Solicitud: Reescribe todas las filas de abajo cambiando "medkit" por "first-aid kit" y deja el resto intacto.

Material proporcionado:
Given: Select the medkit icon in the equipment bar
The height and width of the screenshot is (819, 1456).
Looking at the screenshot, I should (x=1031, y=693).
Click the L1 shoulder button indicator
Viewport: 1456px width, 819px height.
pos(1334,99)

Respuesta redactada:
Given: Select the first-aid kit icon in the equipment bar
The height and width of the screenshot is (819, 1456).
Looking at the screenshot, I should (x=1031, y=693).
Click the L1 shoulder button indicator
Viewport: 1456px width, 819px height.
pos(1334,99)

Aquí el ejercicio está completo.